Voci elencate:

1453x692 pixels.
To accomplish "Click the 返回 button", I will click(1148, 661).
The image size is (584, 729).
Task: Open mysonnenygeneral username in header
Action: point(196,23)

Dettagli dell'attività:
Riproduca fedelmente tutte le righe dell'elenco soprastante, senza alcuna modifica.

Risposta all'attività:
1453x692 pixels.
To accomplish "Click the 返回 button", I will click(1148, 661).
The image size is (584, 729).
Task: Open mysonnenygeneral username in header
Action: point(196,23)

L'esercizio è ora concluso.